Records from a data source:
Content starts
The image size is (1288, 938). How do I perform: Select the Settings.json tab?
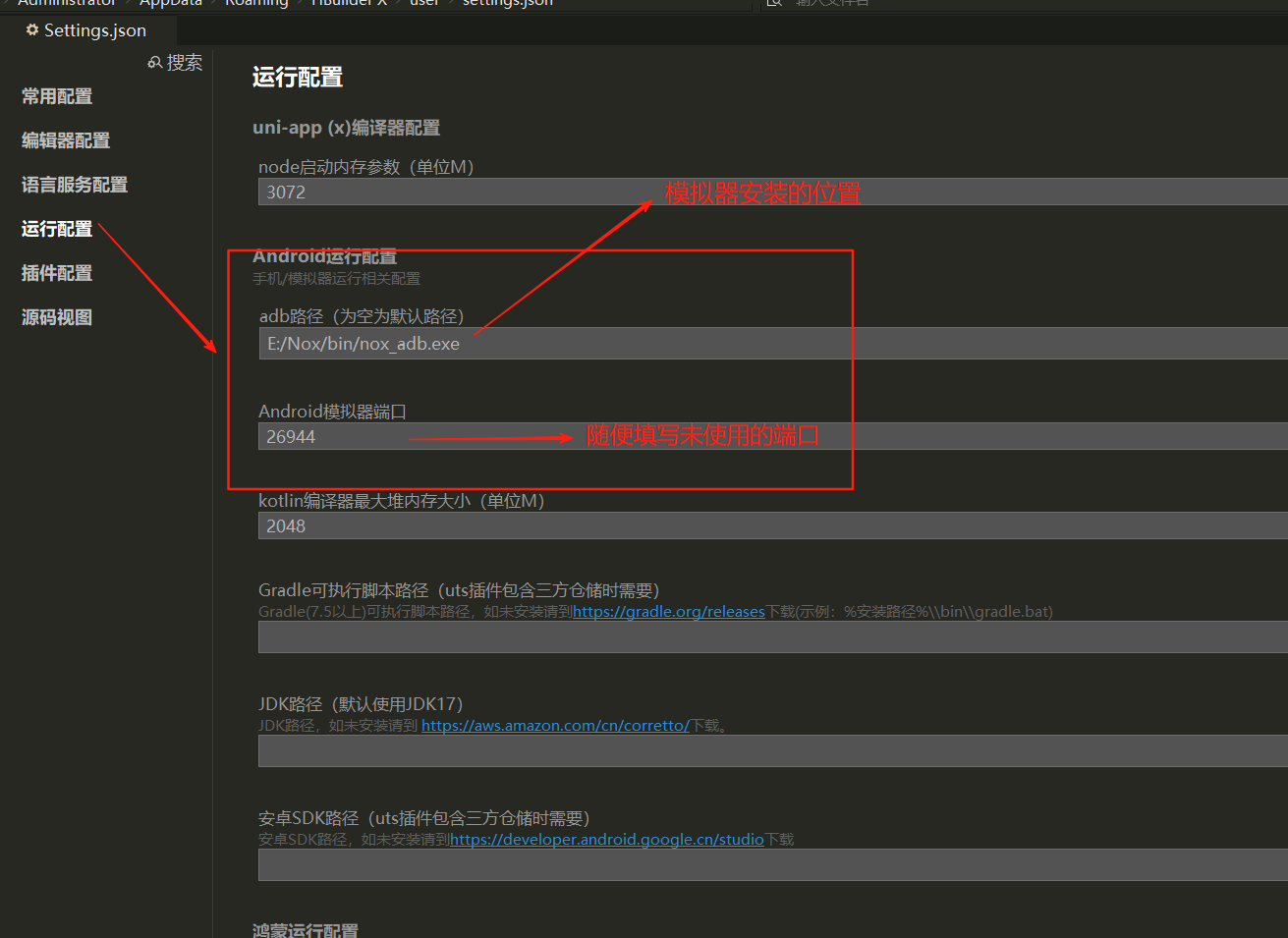click(93, 30)
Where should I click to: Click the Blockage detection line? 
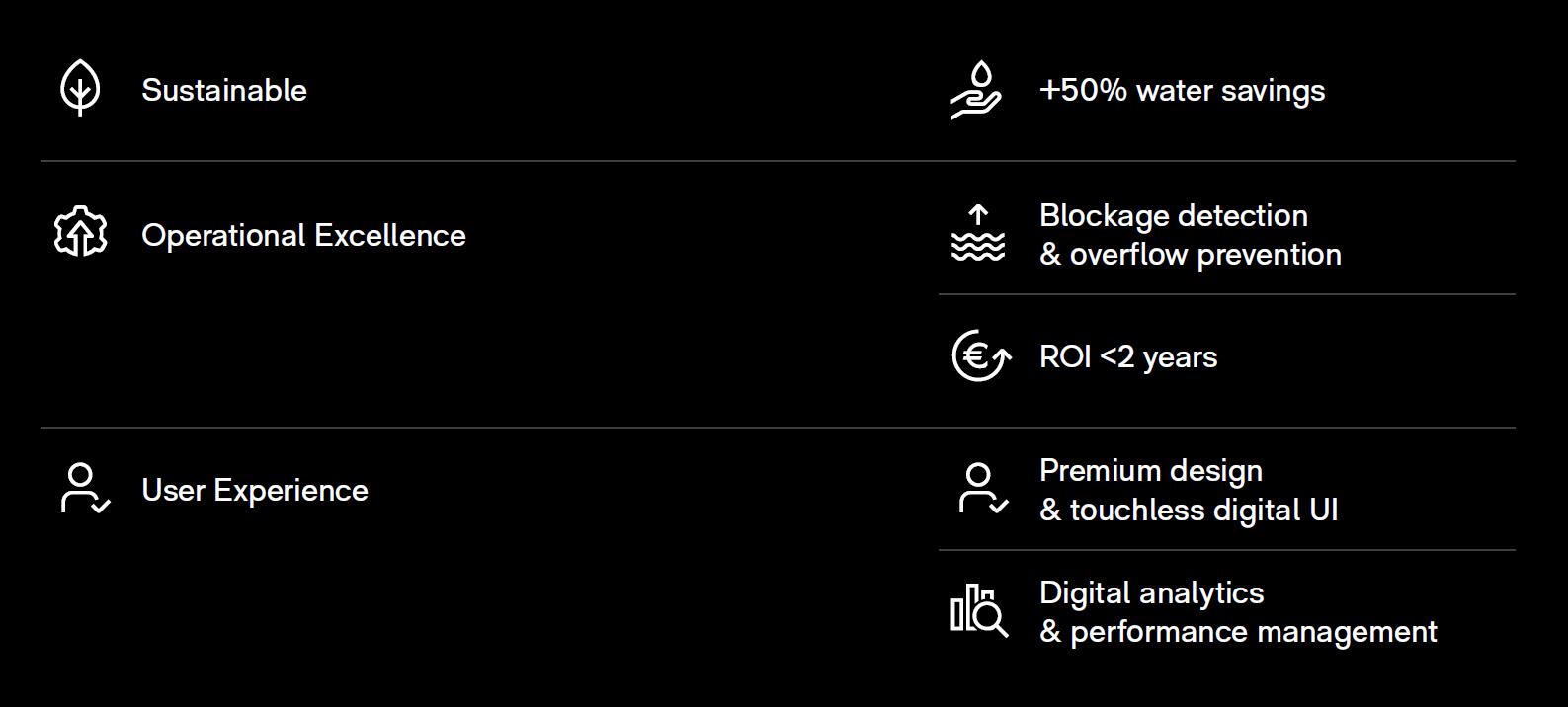pyautogui.click(x=1174, y=215)
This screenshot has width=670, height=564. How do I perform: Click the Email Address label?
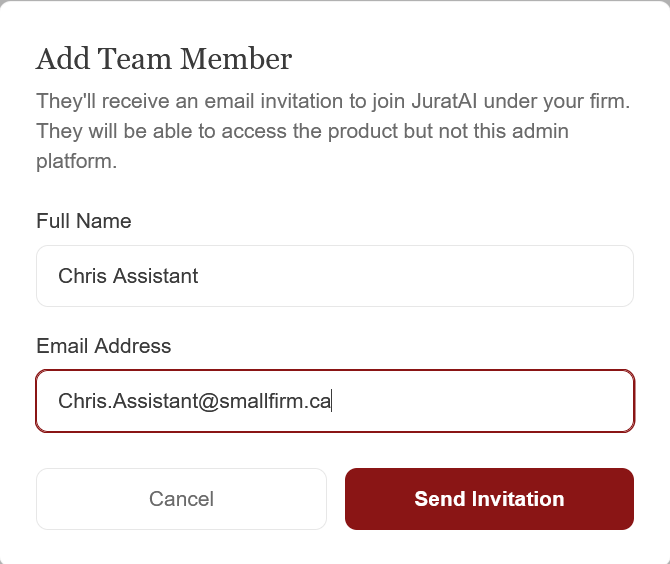(104, 346)
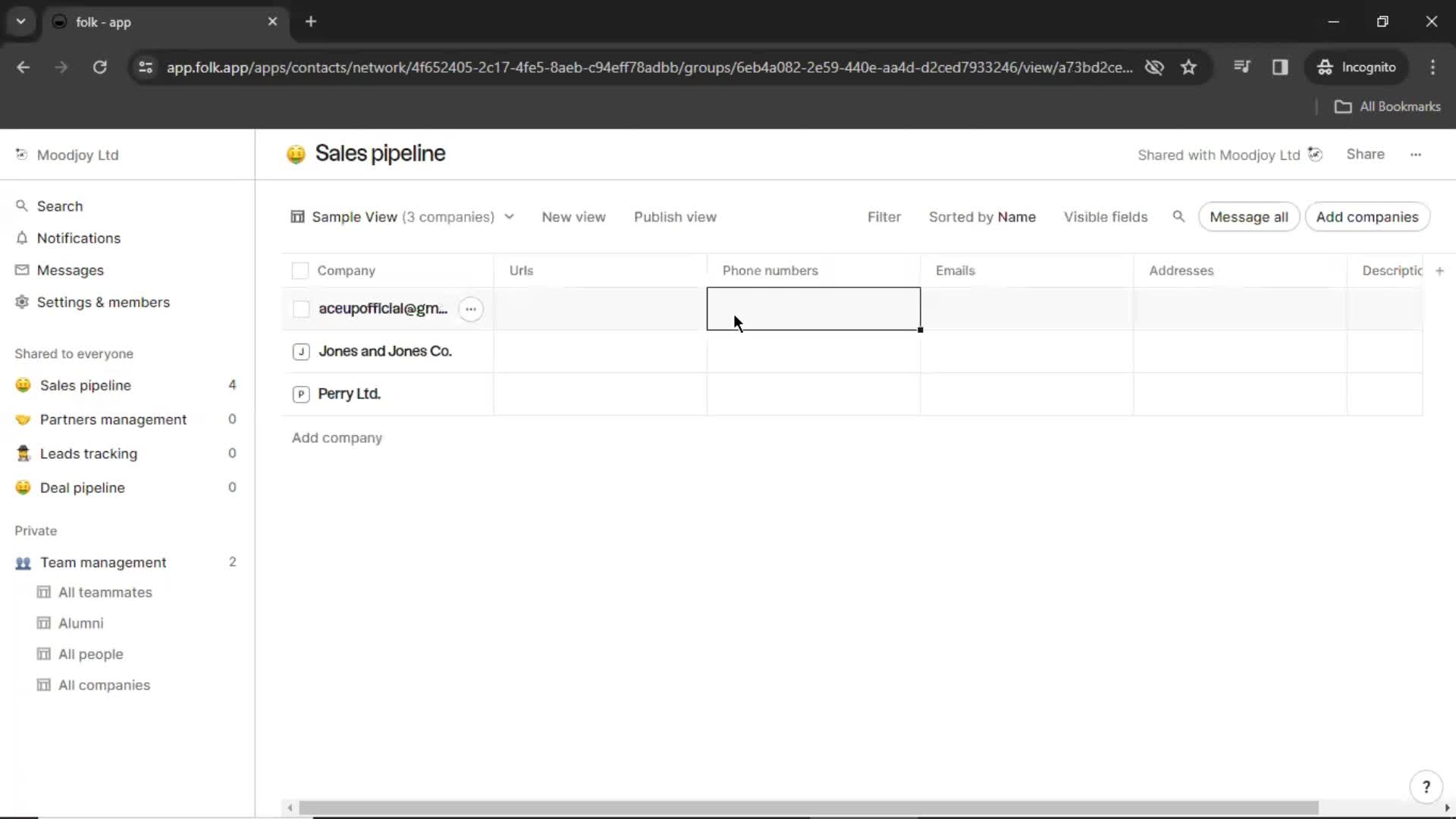The height and width of the screenshot is (819, 1456).
Task: Click the Add companies button
Action: coord(1367,217)
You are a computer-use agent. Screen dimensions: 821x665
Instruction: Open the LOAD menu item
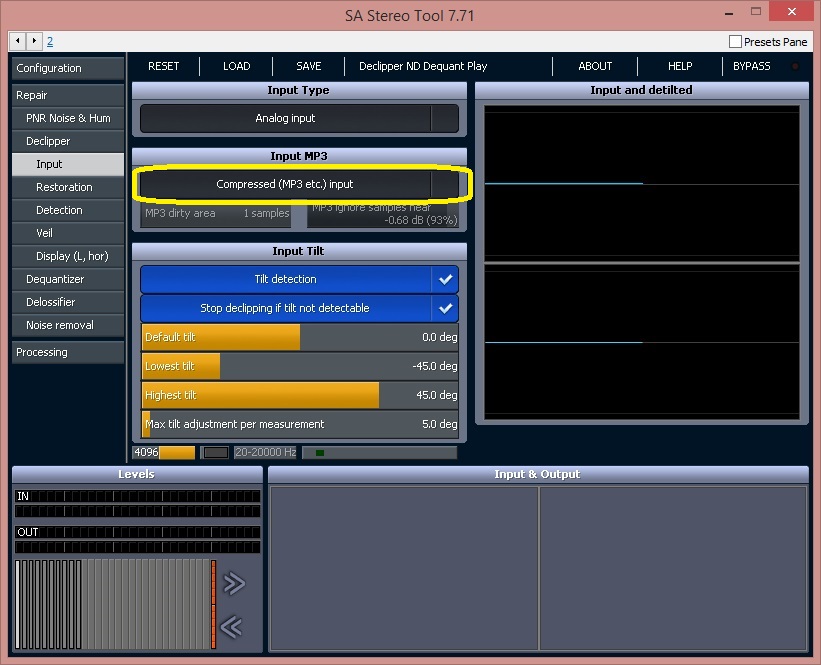[x=237, y=66]
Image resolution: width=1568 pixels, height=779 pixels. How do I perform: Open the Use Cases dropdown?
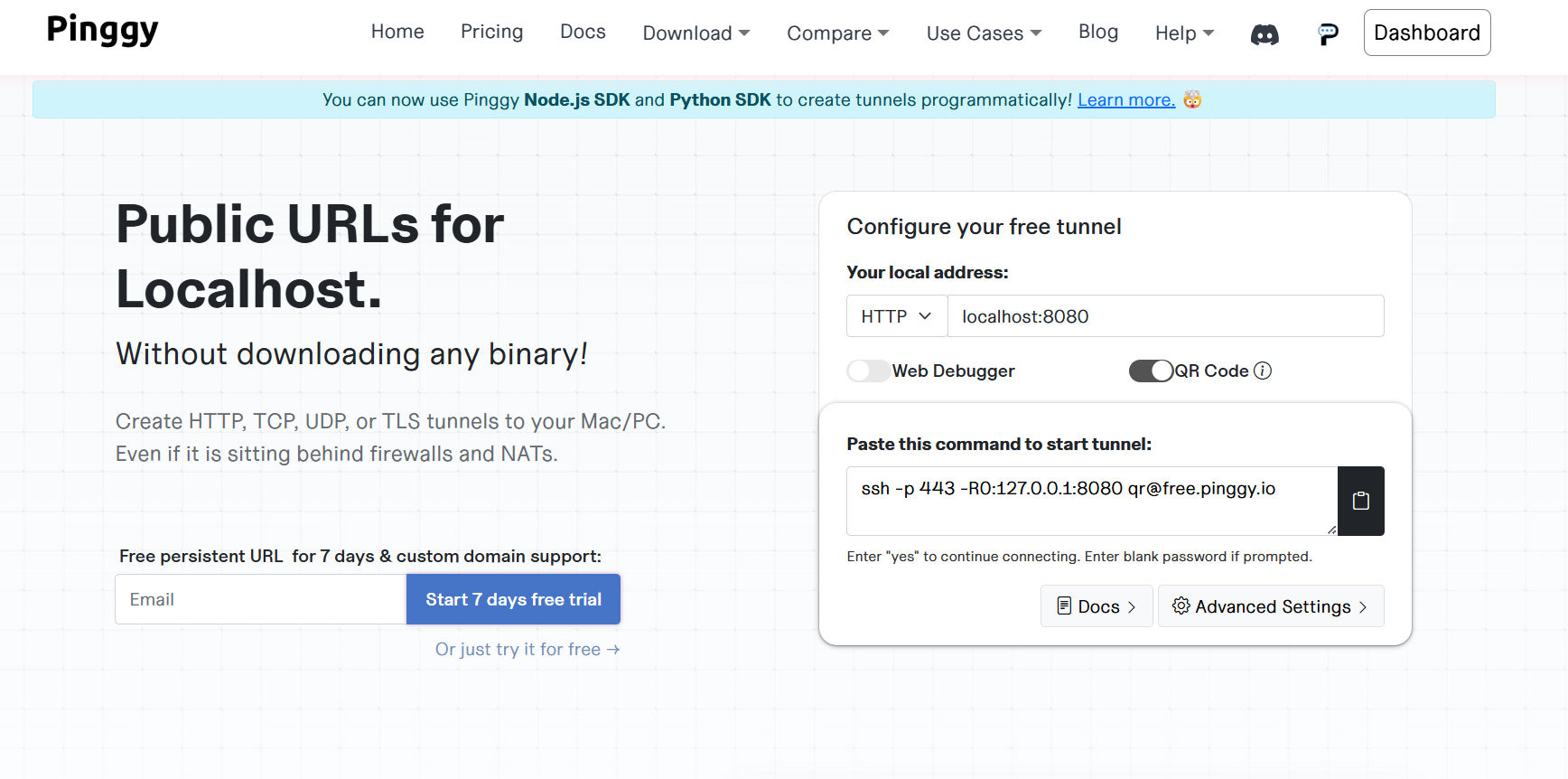pyautogui.click(x=984, y=33)
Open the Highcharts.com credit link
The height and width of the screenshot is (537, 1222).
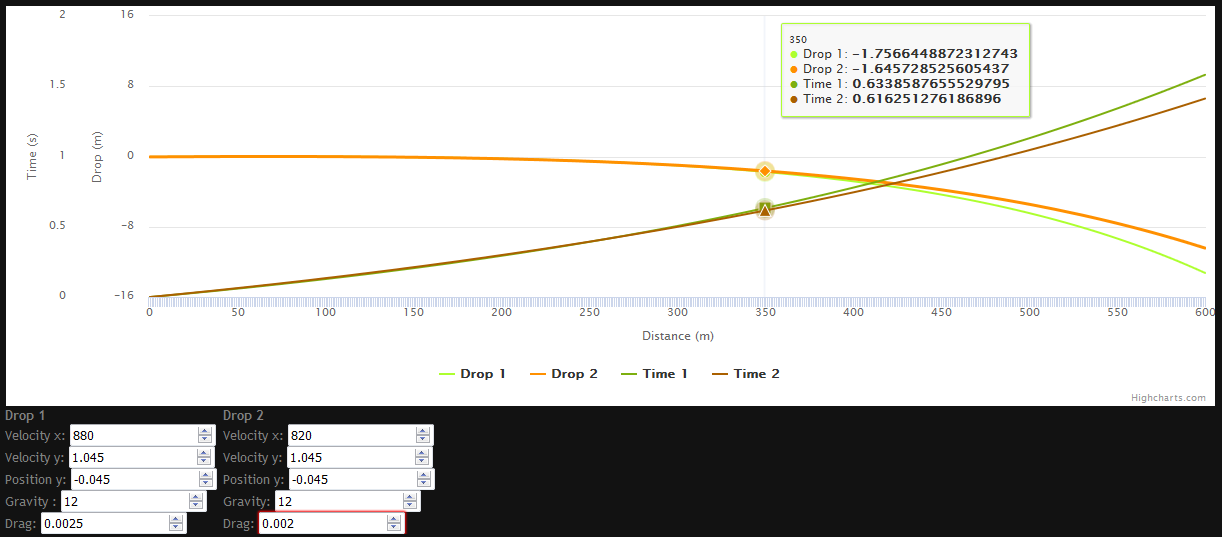[1168, 398]
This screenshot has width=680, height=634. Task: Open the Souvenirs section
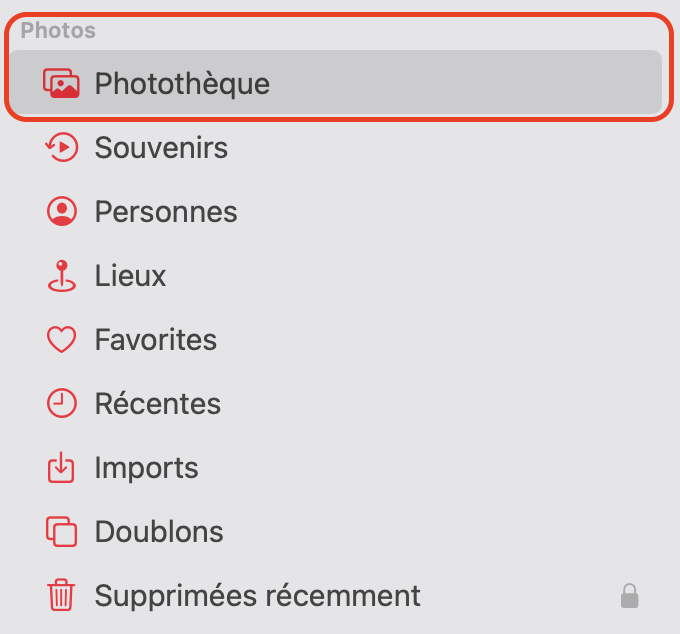[161, 148]
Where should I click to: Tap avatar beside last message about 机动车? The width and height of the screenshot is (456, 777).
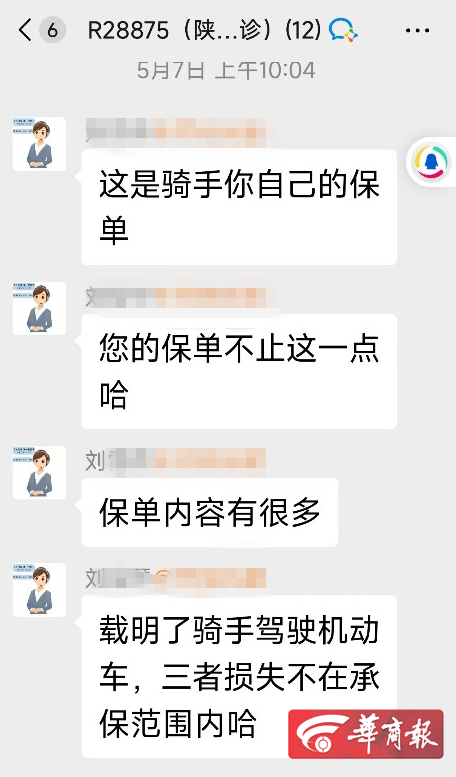tap(39, 590)
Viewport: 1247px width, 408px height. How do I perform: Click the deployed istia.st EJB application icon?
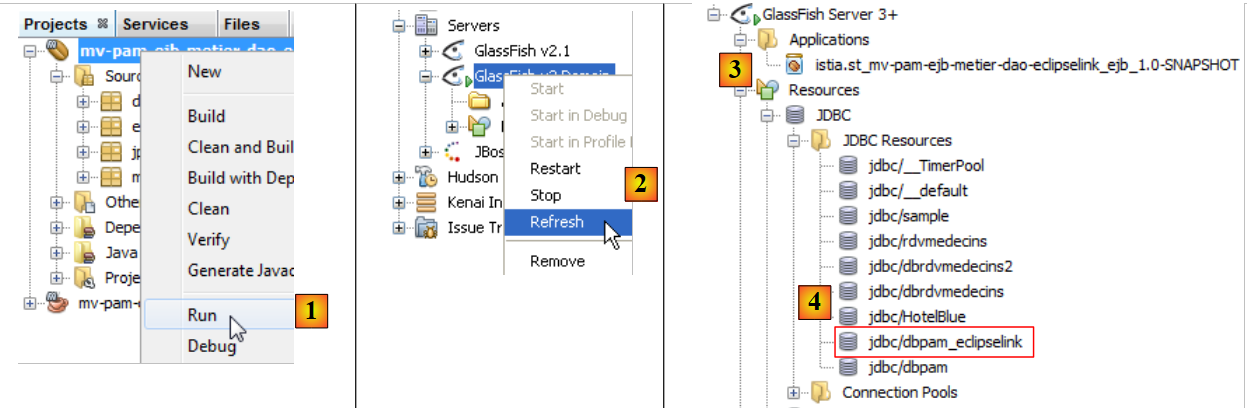[795, 65]
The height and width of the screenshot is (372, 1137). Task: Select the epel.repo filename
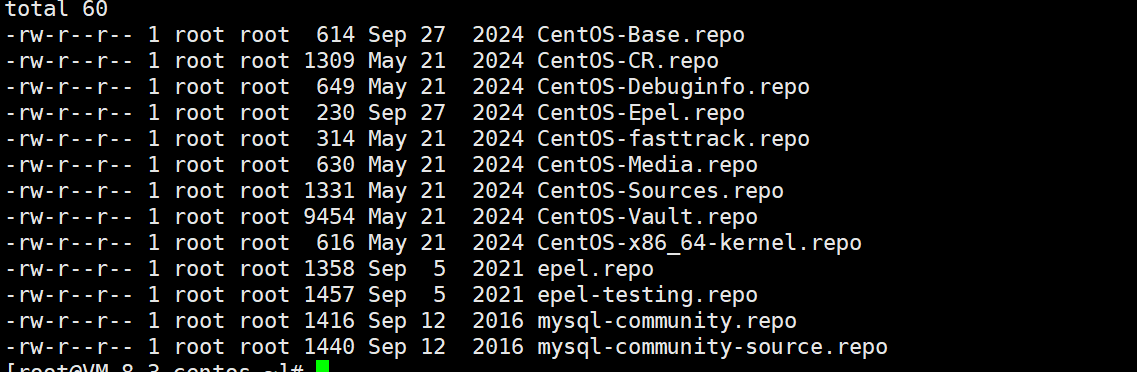[595, 270]
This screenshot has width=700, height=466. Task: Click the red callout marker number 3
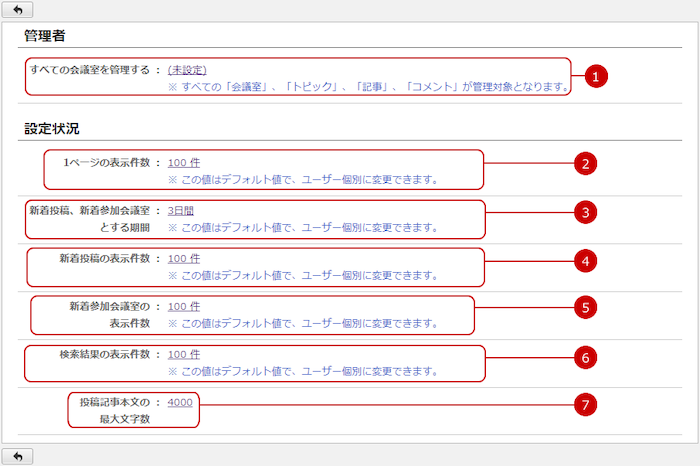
Content ends
Exercise prompt: When copying the records above, please match them exactly but leave out all pictures.

Answer:
The image size is (1288, 938). How do I perform: Select the Settings.json tab?
click(93, 30)
Where should I click to: Click the Blockage detection line? 
pyautogui.click(x=1174, y=215)
This screenshot has width=670, height=564. How do I perform: Click the Email Address label?
(104, 346)
The height and width of the screenshot is (819, 1456).
Task: Click the Add companies button
Action: coord(1367,217)
You are a computer-use agent. Screen dimensions: 821x665
Instruction: Open the LOAD menu item
[x=237, y=66]
Image resolution: width=1568 pixels, height=779 pixels. How do I perform: Open the Use Cases dropdown?
pyautogui.click(x=984, y=33)
Open the Highcharts.com credit link
The height and width of the screenshot is (537, 1222).
[1168, 398]
This screenshot has width=680, height=634. Task: Open the Souvenirs section
[161, 148]
Where should I click to: Tap avatar beside last message about 机动车? The width and height of the screenshot is (456, 777).
tap(39, 590)
Viewport: 1247px width, 408px height. How do I perform: Click the deployed istia.st EJB application icon?
[795, 65]
The height and width of the screenshot is (372, 1137). Task: Select the epel.repo filename
[595, 270]
This screenshot has width=700, height=466. Task: Click the red callout marker number 3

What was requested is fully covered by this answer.